## BEGIN Text section

John Donovan

Personal information
- Born: September 11, 1974 (age 51) River Edge, New Jersey

Career information
- College: Johns Hopkins (1993–1996)

Career history
- Villanova (1997) Assistant defensive backs coach; Georgia Tech (1998–2000) Graduate assistant; Maryland (2001–2004) Recruiting coordinator; Maryland (2005) Running backs coach; Maryland (2006–2007) Quarterbacks coach; Maryland (2008–2010) Running backs coach; Vanderbilt (2011–2013) Offensive coordinator/running backs coach; Penn State (2014–2015) Offensive coordinator/tight ends coach; Jacksonville Jaguars (2016) Offensive quality control coach; Jacksonville Jaguars (2017–2018) Offensive assistant; Jacksonville Jaguars (2019) Assistant running backs coach; Washington (2020–2021) Offensive coordinator/quarterbacks coach; Green Bay Packers (2022) Senior analyst; Florida (2023-2025) Senior offensive analyst;

= John Donovan (American football) =

American football player and coach (born 1974)

John Donovan (born September 11, 1974) is an American football coach who is currently the senior offensive analyst for the Florida Gators. Previously, he was the senior analyst for the Green Bay Packers of the National Football League (NFL). He has been an assistant in the NFL and in four of the Power Five college football conferences (ACC, SEC, Big-10 and PAC-12). He was a defensive back at Johns Hopkins from 1993 to 1996.

## END Text section

== Short exercise 1 ==
Answer these questions using the John Donovan profile above.
(a) Where was John Donovan born?
(b) Which school did he work for from 2011 to 2013, and in what role?
(c) What position did he play at Johns Hopkins?
== Short exercise 2 ==
Render this sentence from the John Donovan profile in Spanish: "He was a defensive back at Johns Hopkins from 1993 to 1996."
== Short exercise 3 ==
Carry the John Donovan profile forward from its final sentence.

## BEGIN Raw data

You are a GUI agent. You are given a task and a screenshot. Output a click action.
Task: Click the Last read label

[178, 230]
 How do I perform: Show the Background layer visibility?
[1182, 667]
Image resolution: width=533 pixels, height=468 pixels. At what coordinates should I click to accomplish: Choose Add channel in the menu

## END Raw data

== Result 1 ==
(a) River Edge, New Jersey
(b) Vanderbilt, as offensive coordinator/running backs coach
(c) Defensive back

== Result 2 ==
Fue back defensivo en Johns Hopkins de 1993 a 1996.

== Result 3 ==
== Coaching career ==
===Early life===
Originally a stand-out basketball player at River Dell High School, Donovan was encouraged to try football by legendary North Jersey football coach Greg Toal, who was then at River Dell. Donovan played three years for the Johns Hopkins Blue Jays football team. During his freshmen year, the defensive coordinator was Chip Kelly, and Donovan often served as the scout team quarterback. He later started as a defensive back. While at Johns Hopkins, Donovan worked as a summer intern for the Carolina Panthers. Shortly after, he moved on to take an assistant secondary coaching spot for the Villanova Wildcats football team in 1997. That season, the Wildcats posted a 12–1 record and were ranked number one in Division I-AA. He later moved on to finish earn his master's degree from Georgia Tech, while simultaneously serving as an assistant coach under head coach George O'Leary. He was temporarily promoted to coach the running backs in the 2000 Peach Bowl after Ralph Friedgen's departure to Maryland.

===Maryland===
Between 2001 and 2004, after following Friedgen to Maryland, he primarily served as a recruiting coordinator for the Terrapins. In 2005, Donovan was promoted to the running backs coach. He moved to the quarterback coach for the next two seasons, before being reassigned back to the running backs in 2008 amidst multiple coaching changes in the coaching staff. Friedgen himself was later removed as head coach of the Terrapins in December 2010, leaving many Maryland assistants to look for jobs elsewhere. With offensive coordinator James Franklin moving to take the head coaching position at Vanderbilt, Donovan was assigned with the play calling duties for the Military Bowl, Friedgen's final game as coach. The Terrapins won the game 51–20, at that time the most points ever scored by Maryland in a bowl game.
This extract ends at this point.